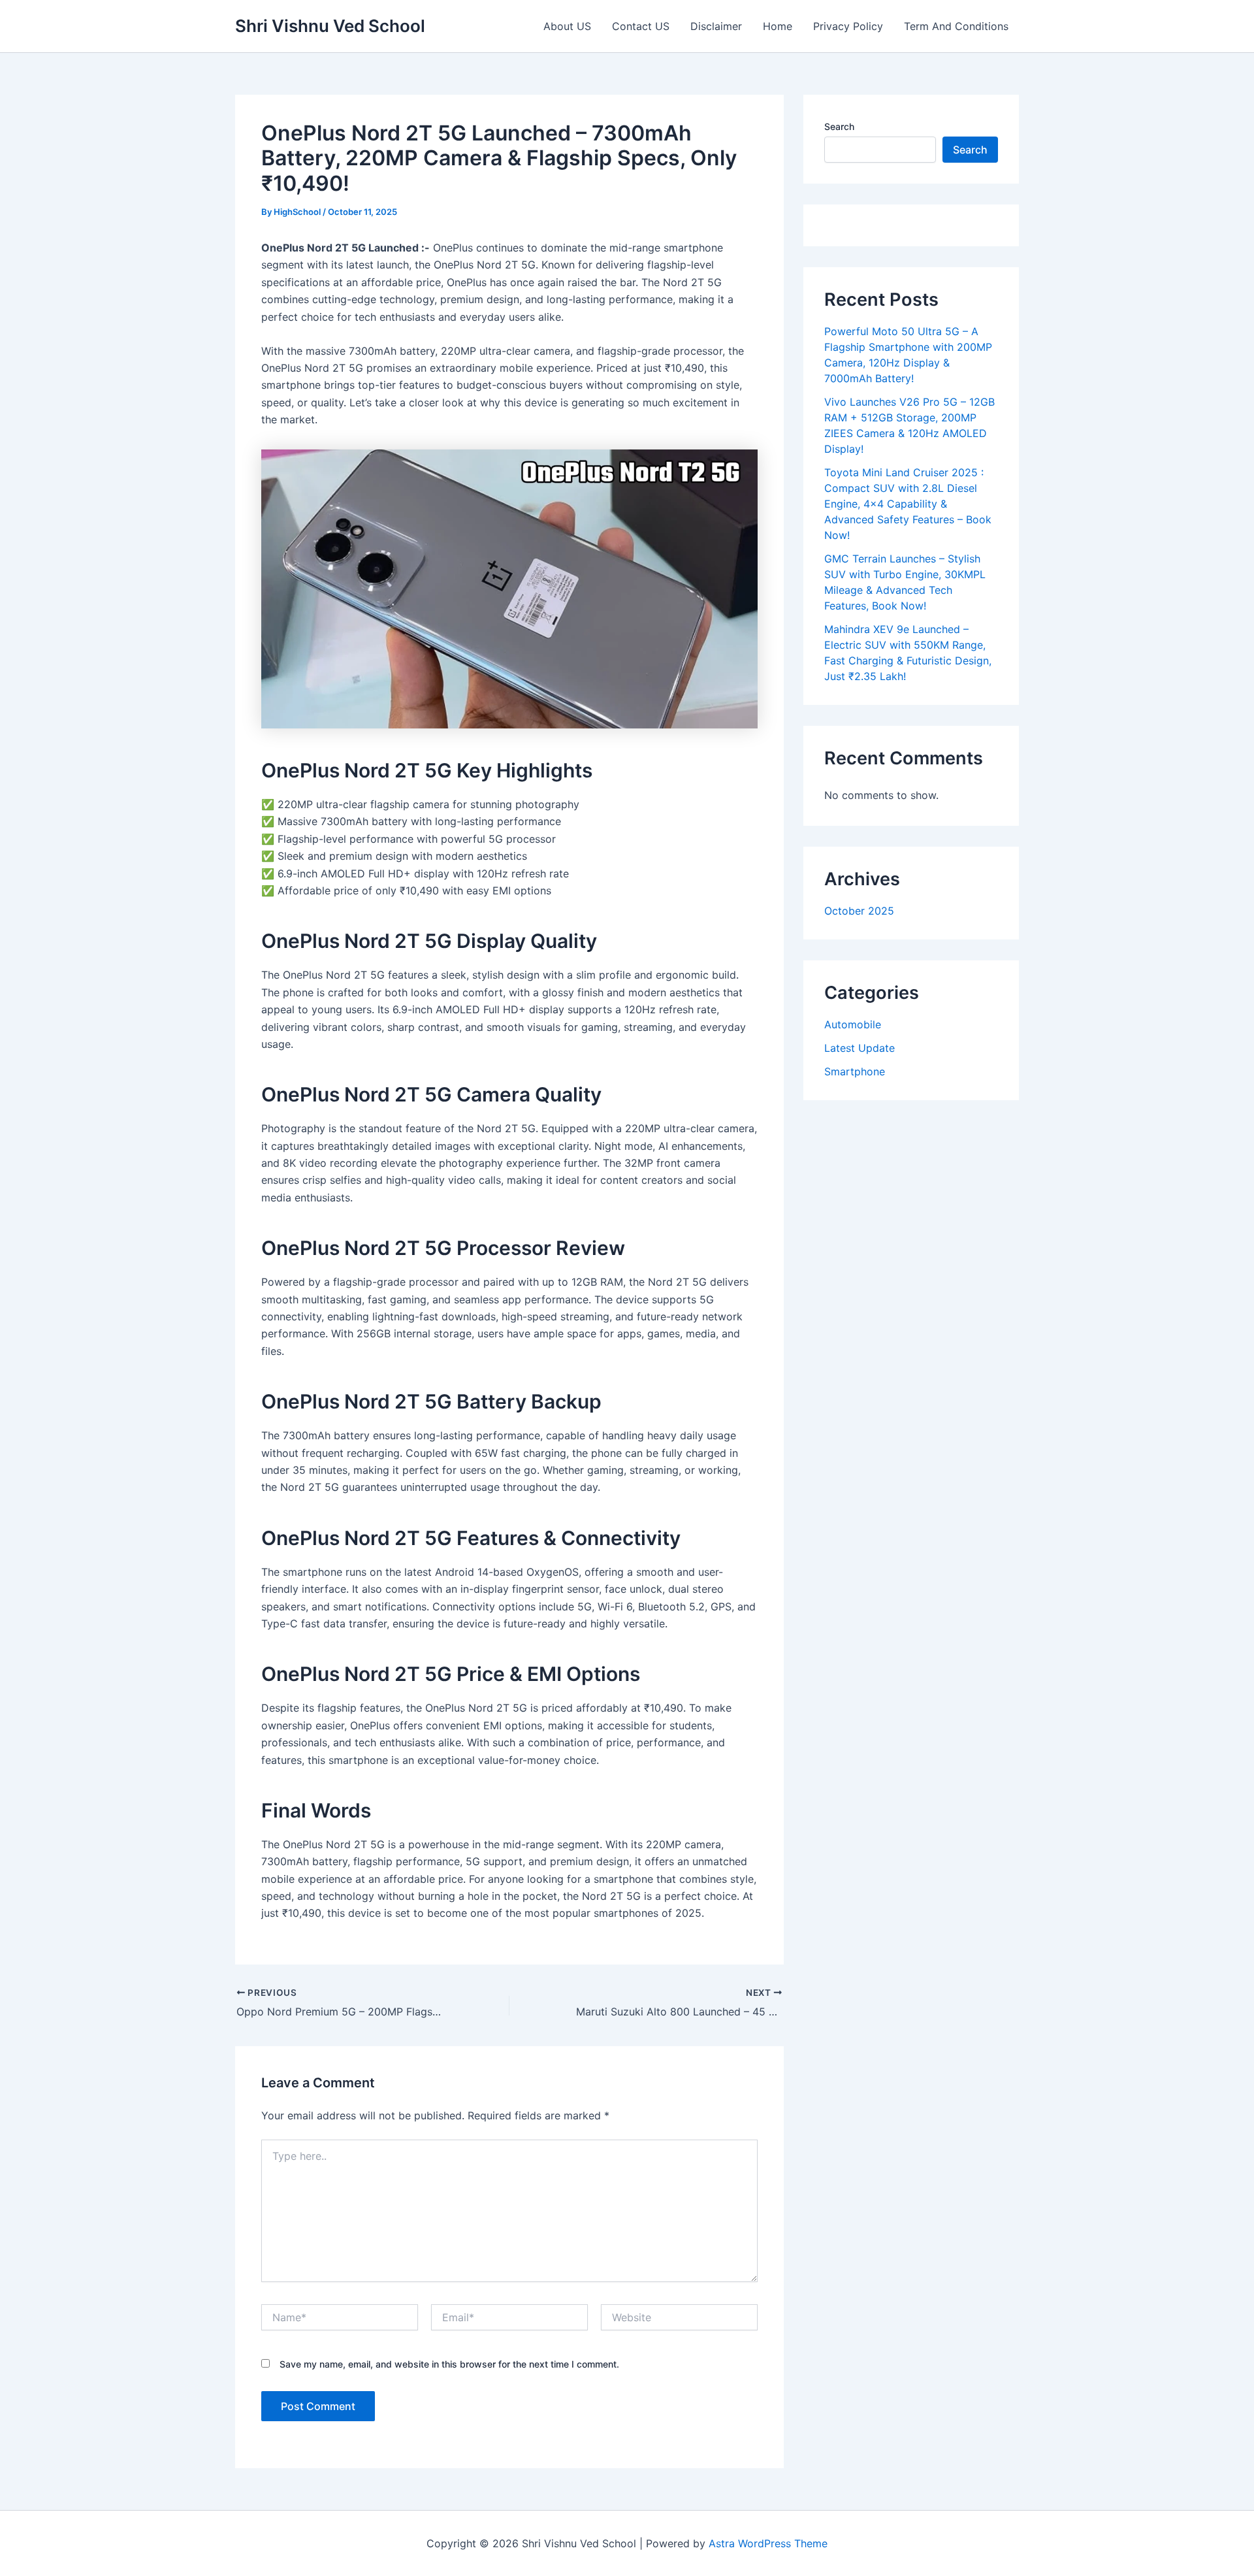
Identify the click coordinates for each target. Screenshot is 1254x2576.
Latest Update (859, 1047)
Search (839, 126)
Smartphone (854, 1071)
########
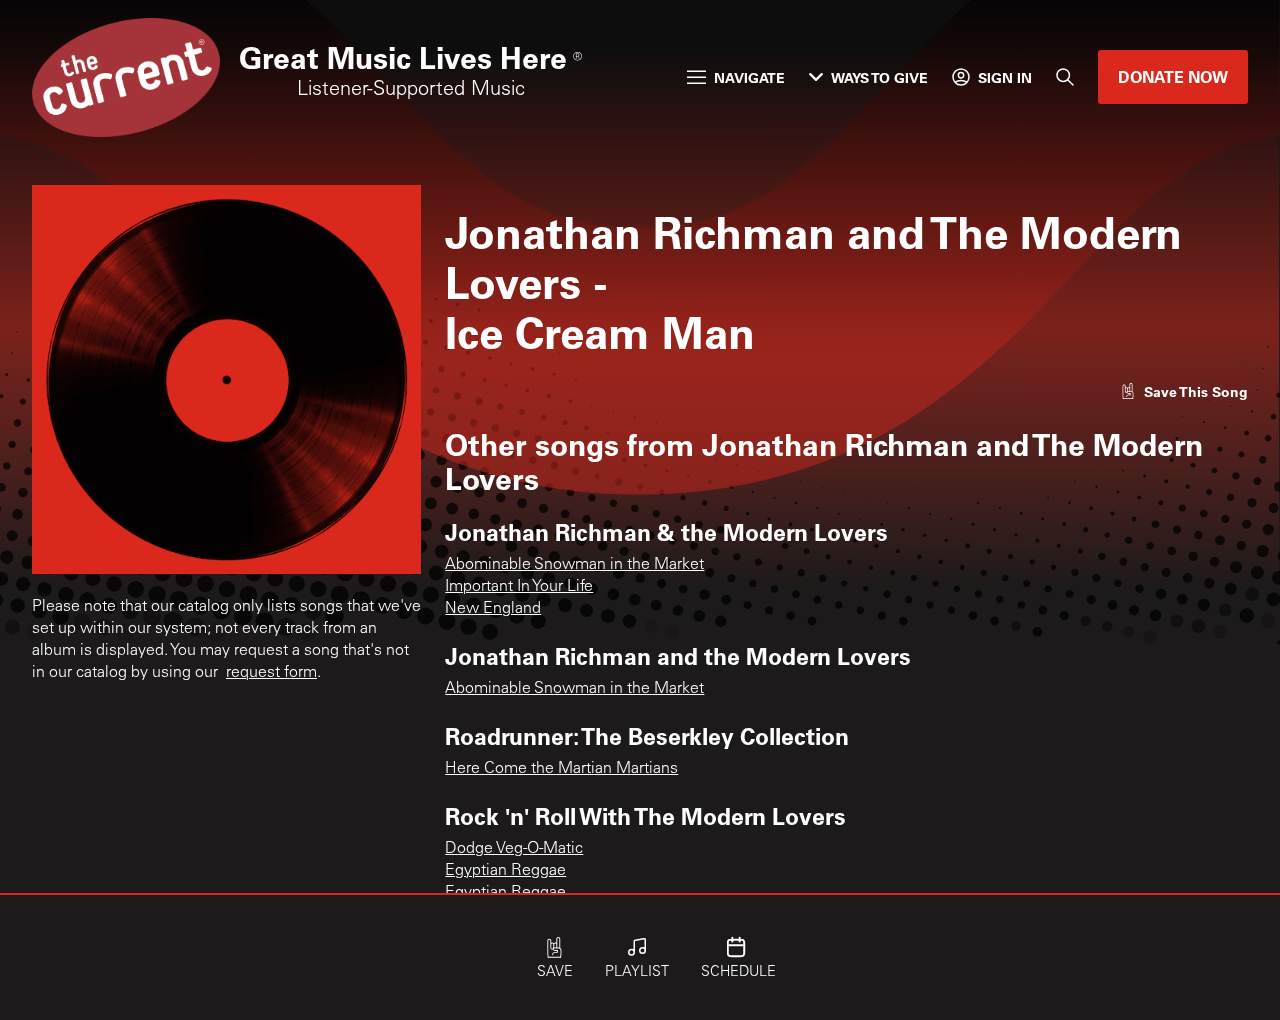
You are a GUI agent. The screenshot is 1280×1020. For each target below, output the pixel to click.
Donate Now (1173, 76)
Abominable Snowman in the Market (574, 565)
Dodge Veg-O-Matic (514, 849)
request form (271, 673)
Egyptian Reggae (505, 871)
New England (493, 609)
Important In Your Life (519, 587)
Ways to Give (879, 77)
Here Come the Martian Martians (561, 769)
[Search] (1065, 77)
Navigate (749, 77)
########
Activity. From the entries, copy every line in which the string "each" can be found.

Solution to the exercise.
Identify the click coordinates for each target. Screenshot is 1254x2576.
You are a GUI agent. The screenshot is 1280×1020. For each target below, output the pixel to click.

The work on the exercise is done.